PROBLEM TO WORK ON: All of the entries should be written out again exactly.

Dataset entries
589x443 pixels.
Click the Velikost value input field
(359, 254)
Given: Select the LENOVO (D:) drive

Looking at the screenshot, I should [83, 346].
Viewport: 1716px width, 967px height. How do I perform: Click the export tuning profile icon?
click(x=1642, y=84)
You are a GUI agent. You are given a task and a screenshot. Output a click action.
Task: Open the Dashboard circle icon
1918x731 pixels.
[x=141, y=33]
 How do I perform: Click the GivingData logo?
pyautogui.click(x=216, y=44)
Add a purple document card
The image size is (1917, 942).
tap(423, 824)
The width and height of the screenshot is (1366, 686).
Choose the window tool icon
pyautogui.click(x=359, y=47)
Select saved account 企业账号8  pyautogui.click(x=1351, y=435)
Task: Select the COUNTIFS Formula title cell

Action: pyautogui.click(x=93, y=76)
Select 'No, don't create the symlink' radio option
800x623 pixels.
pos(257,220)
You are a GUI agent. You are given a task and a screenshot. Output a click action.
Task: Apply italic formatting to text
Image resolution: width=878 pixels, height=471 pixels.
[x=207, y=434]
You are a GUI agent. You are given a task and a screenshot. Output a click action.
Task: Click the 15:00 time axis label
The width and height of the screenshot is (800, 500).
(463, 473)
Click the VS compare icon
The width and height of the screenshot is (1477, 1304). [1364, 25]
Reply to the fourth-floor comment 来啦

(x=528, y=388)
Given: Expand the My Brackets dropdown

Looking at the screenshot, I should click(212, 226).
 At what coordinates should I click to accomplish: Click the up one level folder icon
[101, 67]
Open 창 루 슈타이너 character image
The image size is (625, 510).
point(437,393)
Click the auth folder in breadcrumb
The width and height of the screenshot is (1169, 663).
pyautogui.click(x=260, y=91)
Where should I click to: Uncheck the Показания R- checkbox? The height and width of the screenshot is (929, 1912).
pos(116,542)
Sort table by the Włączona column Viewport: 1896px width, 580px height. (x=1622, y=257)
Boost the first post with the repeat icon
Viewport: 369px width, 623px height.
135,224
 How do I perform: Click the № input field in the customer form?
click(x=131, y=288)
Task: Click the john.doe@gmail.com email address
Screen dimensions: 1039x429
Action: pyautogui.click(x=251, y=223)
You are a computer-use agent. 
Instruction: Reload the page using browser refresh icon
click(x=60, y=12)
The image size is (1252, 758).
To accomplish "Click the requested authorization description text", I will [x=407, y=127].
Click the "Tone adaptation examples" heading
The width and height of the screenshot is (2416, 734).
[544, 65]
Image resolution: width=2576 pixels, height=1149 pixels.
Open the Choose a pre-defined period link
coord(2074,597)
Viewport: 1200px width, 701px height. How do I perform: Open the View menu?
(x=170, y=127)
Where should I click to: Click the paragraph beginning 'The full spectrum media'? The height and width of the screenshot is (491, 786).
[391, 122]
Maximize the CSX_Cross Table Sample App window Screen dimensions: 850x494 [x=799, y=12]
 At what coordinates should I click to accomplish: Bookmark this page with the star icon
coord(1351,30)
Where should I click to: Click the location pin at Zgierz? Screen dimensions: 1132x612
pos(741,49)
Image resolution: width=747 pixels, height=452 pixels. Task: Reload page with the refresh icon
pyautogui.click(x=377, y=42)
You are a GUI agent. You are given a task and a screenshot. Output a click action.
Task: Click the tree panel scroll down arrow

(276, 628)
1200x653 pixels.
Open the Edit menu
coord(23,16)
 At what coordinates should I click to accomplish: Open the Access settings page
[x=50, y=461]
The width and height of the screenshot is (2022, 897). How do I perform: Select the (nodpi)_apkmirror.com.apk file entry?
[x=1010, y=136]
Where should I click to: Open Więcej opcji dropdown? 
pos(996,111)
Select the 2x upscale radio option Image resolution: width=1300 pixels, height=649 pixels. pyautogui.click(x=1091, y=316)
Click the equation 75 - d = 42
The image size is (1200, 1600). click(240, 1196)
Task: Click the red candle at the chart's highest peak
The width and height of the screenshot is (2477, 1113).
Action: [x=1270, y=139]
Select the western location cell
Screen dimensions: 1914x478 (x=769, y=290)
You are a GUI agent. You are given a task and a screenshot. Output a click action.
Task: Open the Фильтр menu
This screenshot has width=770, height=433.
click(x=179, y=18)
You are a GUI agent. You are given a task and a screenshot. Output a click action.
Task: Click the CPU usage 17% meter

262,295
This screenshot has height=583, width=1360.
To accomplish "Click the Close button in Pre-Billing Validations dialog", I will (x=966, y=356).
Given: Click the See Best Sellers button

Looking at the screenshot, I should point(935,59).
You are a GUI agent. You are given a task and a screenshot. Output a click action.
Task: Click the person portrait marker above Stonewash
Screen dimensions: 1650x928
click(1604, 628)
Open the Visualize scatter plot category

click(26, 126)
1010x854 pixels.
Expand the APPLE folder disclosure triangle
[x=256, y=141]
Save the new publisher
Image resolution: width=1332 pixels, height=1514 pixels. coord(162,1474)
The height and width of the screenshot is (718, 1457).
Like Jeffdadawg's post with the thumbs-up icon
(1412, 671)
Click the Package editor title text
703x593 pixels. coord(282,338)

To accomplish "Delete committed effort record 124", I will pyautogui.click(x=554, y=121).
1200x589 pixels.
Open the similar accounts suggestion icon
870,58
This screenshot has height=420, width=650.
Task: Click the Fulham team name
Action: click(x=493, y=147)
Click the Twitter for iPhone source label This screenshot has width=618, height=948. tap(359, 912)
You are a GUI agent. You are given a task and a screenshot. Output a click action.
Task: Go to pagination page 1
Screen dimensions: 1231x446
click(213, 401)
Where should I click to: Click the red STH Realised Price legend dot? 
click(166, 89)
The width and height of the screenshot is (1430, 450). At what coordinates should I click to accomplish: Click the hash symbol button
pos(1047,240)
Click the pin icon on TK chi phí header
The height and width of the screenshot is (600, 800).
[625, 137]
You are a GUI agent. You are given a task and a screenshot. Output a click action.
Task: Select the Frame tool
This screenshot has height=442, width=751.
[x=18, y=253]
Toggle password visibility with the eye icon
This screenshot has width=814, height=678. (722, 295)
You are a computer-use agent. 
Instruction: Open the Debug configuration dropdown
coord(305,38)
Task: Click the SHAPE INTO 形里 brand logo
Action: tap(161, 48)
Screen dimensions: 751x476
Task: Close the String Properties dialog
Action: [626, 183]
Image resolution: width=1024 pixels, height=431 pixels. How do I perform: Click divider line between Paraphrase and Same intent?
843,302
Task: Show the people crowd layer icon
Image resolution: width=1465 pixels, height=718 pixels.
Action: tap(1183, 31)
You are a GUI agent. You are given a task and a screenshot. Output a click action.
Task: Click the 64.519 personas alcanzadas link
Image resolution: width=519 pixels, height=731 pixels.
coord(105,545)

SOLUTION FOR THIS PROBLEM:
589x443 pixels.
Click the Velikost value input field
(359, 254)
Given: Select the LENOVO (D:) drive

Looking at the screenshot, I should [83, 346].
Viewport: 1716px width, 967px height. How do I perform: Click the export tuning profile icon?
click(x=1642, y=84)
You are a GUI agent. You are given a task and a screenshot. Output a click action.
Task: Open the Dashboard circle icon
1918x731 pixels.
[x=141, y=33]
 How do I perform: Click the GivingData logo?
pyautogui.click(x=216, y=44)
Add a purple document card
The image size is (1917, 942).
tap(423, 824)
The width and height of the screenshot is (1366, 686).
Choose the window tool icon
pyautogui.click(x=359, y=47)
Select saved account 企业账号8  pyautogui.click(x=1351, y=435)
Task: Select the COUNTIFS Formula title cell

Action: pyautogui.click(x=93, y=76)
Select 'No, don't create the symlink' radio option
800x623 pixels.
pos(257,220)
You are a GUI agent. You are given a task and a screenshot. Output a click action.
Task: Apply italic formatting to text
Image resolution: width=878 pixels, height=471 pixels.
[x=207, y=434]
You are a GUI agent. You are given a task and a screenshot. Output a click action.
Task: Click the 15:00 time axis label
The width and height of the screenshot is (800, 500).
(463, 473)
Click the VS compare icon
The width and height of the screenshot is (1477, 1304). [1364, 25]
Reply to the fourth-floor comment 来啦

(x=528, y=388)
Given: Expand the My Brackets dropdown

Looking at the screenshot, I should click(212, 226).
 At what coordinates should I click to accomplish: Click the up one level folder icon
[101, 67]
Open 창 루 슈타이너 character image
The image size is (625, 510).
point(437,393)
Click the auth folder in breadcrumb
The width and height of the screenshot is (1169, 663).
pyautogui.click(x=260, y=91)
Where should I click to: Uncheck the Показания R- checkbox? The height and width of the screenshot is (929, 1912).
pos(116,542)
Sort table by the Włączona column Viewport: 1896px width, 580px height. (x=1622, y=257)
Boost the first post with the repeat icon
Viewport: 369px width, 623px height.
135,224
 How do I perform: Click the № input field in the customer form?
click(x=131, y=288)
Task: Click the john.doe@gmail.com email address
Screen dimensions: 1039x429
Action: pyautogui.click(x=251, y=223)
You are a computer-use agent. 
Instruction: Reload the page using browser refresh icon
click(x=60, y=12)
The image size is (1252, 758).
To accomplish "Click the requested authorization description text", I will [x=407, y=127].
Click the "Tone adaptation examples" heading
The width and height of the screenshot is (2416, 734).
[544, 65]
Image resolution: width=2576 pixels, height=1149 pixels.
Open the Choose a pre-defined period link
coord(2074,597)
Viewport: 1200px width, 701px height. How do I perform: Open the View menu?
(x=170, y=127)
Where should I click to: Click the paragraph beginning 'The full spectrum media'? The height and width of the screenshot is (491, 786).
[391, 122]
Maximize the CSX_Cross Table Sample App window Screen dimensions: 850x494 [x=799, y=12]
 At what coordinates should I click to accomplish: Bookmark this page with the star icon
coord(1351,30)
Where should I click to: Click the location pin at Zgierz? Screen dimensions: 1132x612
pos(741,49)
Image resolution: width=747 pixels, height=452 pixels. Task: Reload page with the refresh icon
pyautogui.click(x=377, y=42)
You are a GUI agent. You are given a task and a screenshot. Output a click action.
Task: Click the tree panel scroll down arrow

(276, 628)
1200x653 pixels.
Open the Edit menu
coord(23,16)
 At what coordinates should I click to accomplish: Open the Access settings page
[x=50, y=461]
The width and height of the screenshot is (2022, 897). How do I perform: Select the (nodpi)_apkmirror.com.apk file entry?
[x=1010, y=136]
Where should I click to: Open Więcej opcji dropdown? 
pos(996,111)
Select the 2x upscale radio option Image resolution: width=1300 pixels, height=649 pixels. pyautogui.click(x=1091, y=316)
Click the equation 75 - d = 42
The image size is (1200, 1600). click(240, 1196)
Task: Click the red candle at the chart's highest peak
The width and height of the screenshot is (2477, 1113).
Action: [x=1270, y=139]
Select the western location cell
Screen dimensions: 1914x478 (x=769, y=290)
You are a GUI agent. You are given a task and a screenshot. Output a click action.
Task: Open the Фильтр menu
This screenshot has width=770, height=433.
click(x=179, y=18)
You are a GUI agent. You are given a task and a screenshot. Output a click action.
Task: Click the CPU usage 17% meter

262,295
This screenshot has height=583, width=1360.
To accomplish "Click the Close button in Pre-Billing Validations dialog", I will (x=966, y=356).
Given: Click the See Best Sellers button

Looking at the screenshot, I should point(935,59).
You are a GUI agent. You are given a task and a screenshot. Output a click action.
Task: Click the person portrait marker above Stonewash
Screen dimensions: 1650x928
click(1604, 628)
Open the Visualize scatter plot category

click(26, 126)
1010x854 pixels.
Expand the APPLE folder disclosure triangle
[x=256, y=141]
Save the new publisher
Image resolution: width=1332 pixels, height=1514 pixels. coord(162,1474)
The height and width of the screenshot is (718, 1457).
Like Jeffdadawg's post with the thumbs-up icon
(1412, 671)
Click the Package editor title text
703x593 pixels. coord(282,338)

To accomplish "Delete committed effort record 124", I will pyautogui.click(x=554, y=121).
1200x589 pixels.
Open the similar accounts suggestion icon
870,58
This screenshot has height=420, width=650.
Task: Click the Fulham team name
Action: click(x=493, y=147)
Click the Twitter for iPhone source label This screenshot has width=618, height=948. tap(359, 912)
You are a GUI agent. You are given a task and a screenshot. Output a click action.
Task: Go to pagination page 1
Screen dimensions: 1231x446
click(213, 401)
Where should I click to: Click the red STH Realised Price legend dot? 
click(166, 89)
The width and height of the screenshot is (1430, 450). At what coordinates should I click to accomplish: Click the hash symbol button
pos(1047,240)
Click the pin icon on TK chi phí header
The height and width of the screenshot is (600, 800).
[625, 137]
You are a GUI agent. You are given a task and a screenshot. Output a click action.
Task: Select the Frame tool
This screenshot has height=442, width=751.
[x=18, y=253]
Toggle password visibility with the eye icon
This screenshot has width=814, height=678. (722, 295)
You are a computer-use agent. 
Instruction: Open the Debug configuration dropdown
coord(305,38)
Task: Click the SHAPE INTO 形里 brand logo
Action: tap(161, 48)
Screen dimensions: 751x476
Task: Close the String Properties dialog
Action: [626, 183]
Image resolution: width=1024 pixels, height=431 pixels. How do I perform: Click divider line between Paraphrase and Same intent?
843,302
Task: Show the people crowd layer icon
Image resolution: width=1465 pixels, height=718 pixels.
Action: tap(1183, 31)
You are a GUI agent. You are given a task and a screenshot. Output a click action.
Task: Click the 64.519 personas alcanzadas link
Image resolution: width=519 pixels, height=731 pixels.
coord(105,545)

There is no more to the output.